# Halloween in Sweden



## Frankie's Girl (Aug 27, 2007)

You can look through the threads in this section to find all sorts of cool decorating ideas, recipes, and games...

You probably won't find as many ready made Halloween items where you are, but do check out the decorating threads (and you can search using the search button that is in the upper right of the page) and also look over in the props and crafts categories to see about building stuff with material you have on hand.

Quick search for party prep tips:

http://www.halloweenforum.com/party-ideas-experiences-recipes/64040-adult-halloween-party-games.html

http://www.halloweenforum.com/party...ipes/71446-does-anyone-decorate-bathroom.html

http://www.halloweenforum.com/party...your-pics-decor-vingettes-buffet-spreads.html

http://www.halloweenforum.com/party-ideas-experiences-recipes/80406-halloween-themed-drinks.html

http://www.halloweenforum.com/party-ideas-experiences-recipes/78754-menu-ideas.html

Welcome to the forum!


----------



## Haunty (May 31, 2006)

Couldn't you enlist some of your Swedish friends to help make props?
Example- foam tombstones, shredded cheese cloth. Are there any party stores that sell black lights or strobes there?


----------



## MsMeeple (Aug 21, 2004)

Ha! I live in the Netherlands and it started for me the same was...dutch people wanting to experience an american halloween lol This will be our 8th annual party! 

Since you are american, I would suggest a costume that's very american such as the statue of liberty, uncle sam, Bush, Obama, MJ, etc.

For our very first party, we made tombstones out of plywood, dead bodies out of stuffed clothing, sheet ghosts, orange and black balloons, lots of candles, etc. These are all things you should be able to find there pretty easily. 

Easy recipes: deadman's meatloaf (just make a regular meatload and form it into a body, olives for eyes, red pepper mouth, a couple squirts of ketchup and stick a knife in him!), deviled eggs as eyeballs, finger sandwiches (sandwiches cut out in the form of fingers with an almond on the tip), large pile of some sort of salad with frozen water filled latex gloves laying on top (squirt a bit of ketchup on these as well), bat wings (chicken wings with teriaki marinade), cakes and cookies in halloween design.

Good luck and be sure to post pics of how it turned out!

MsM


----------



## Halloweenie1 (Sep 28, 2008)

Forum is great, it has quite a vast amount of information on all that is related to Halloween. Though I could see, were it could be alot to try to absorb, for the first time.

Halloween parties vary from person to person based on personal style and what your interpetation of Halloween is. Yet there are basic themes that are associated with Halloween that everyone identifies with.....like pumpkins, ghosts, skeletons, witches, black cats, bats, spiderwebs, coffins, and tombstones. These themes/ideas can be infused into your decor, party menu, costumes, etc. 
Keep it fun and decorate with items you like...... your party will turn out great!
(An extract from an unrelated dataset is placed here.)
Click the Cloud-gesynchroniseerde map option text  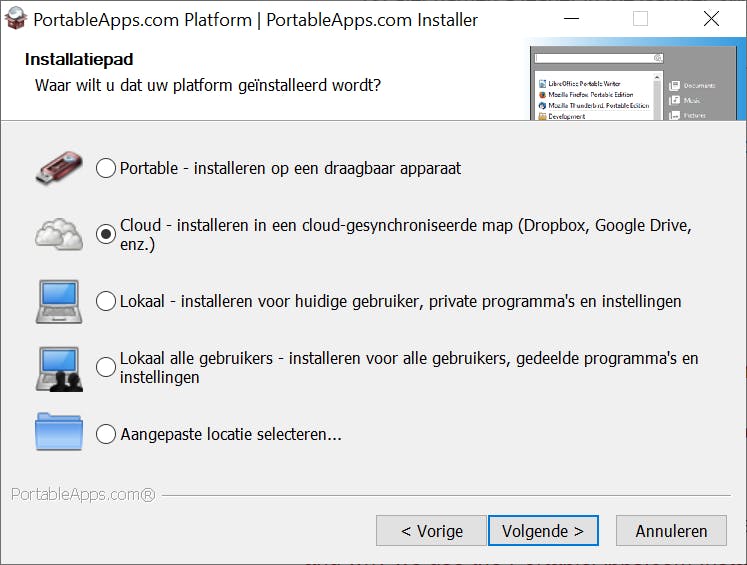coord(405,234)
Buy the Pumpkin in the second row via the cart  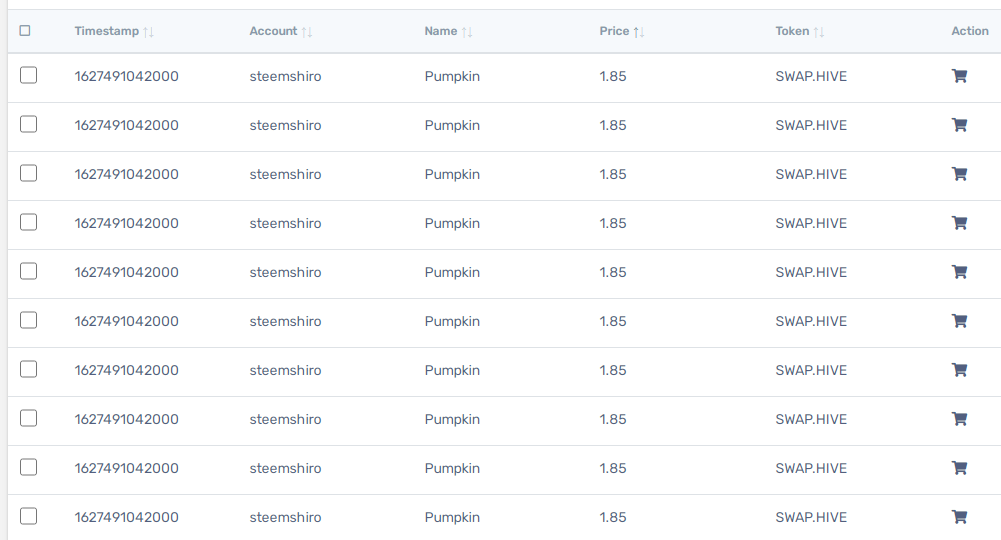pyautogui.click(x=959, y=125)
Here are some sites and ideas that might be helpful......

*Hope you have a Happy Halloween!*  *H1*










Here are some of my suggestions to get you started:

Halloween Center Decorations & Crafts

Martha Stewart has LOTS of great tutorials on party decorations that are easy to make yourself with things around the house or paper. Also has fab costume ideas & recipes.

Halloween Party Ideas and Planning

Party Ideas, Yard Haunts, Costumes, Recipes, etc.....there's alot here too. 

Halloween Howl: Your Halloween Party Planner

Halloween ideas, party games, menus, history, etc.


















*P.S. You may check out my blog here on Halloween Forum, I have food & beverage recipes, a music list, and decor ideas posted....*

http://www.halloweenforum.com/blogs/halloweenie1/

http://www.halloweenforum.com/blog.php?u=23588&page=4


----------



## MsMeeple (Aug 21, 2004)

Martha always makes it look so easy!!
Pffft 

MsM


----------



## barretta (Oct 12, 2009)

Hello and thank you to all that took the time to post! I really appreciate all the ideas and input for the party. 

I've spent the last week (or so) hunting down items for the party and sent them over today! I'm so excited to get everything started after I arrive in Sweden this Monday. I'll post a picture of two if that's acceptable for a "first time" Halloween party. Everyone has RSVP'd and is so excited...I have to giggle when I read some of the email "guessing" what to expect! I'm having such a great time planning this party and I know it will be a great time for everyone.

Again, thank you all so much for all your input and time.

My best, 

Amanda


----------



## Frankie's Girl (Aug 27, 2007)

Pics are very welcome!

Good luck and have FUN!


----------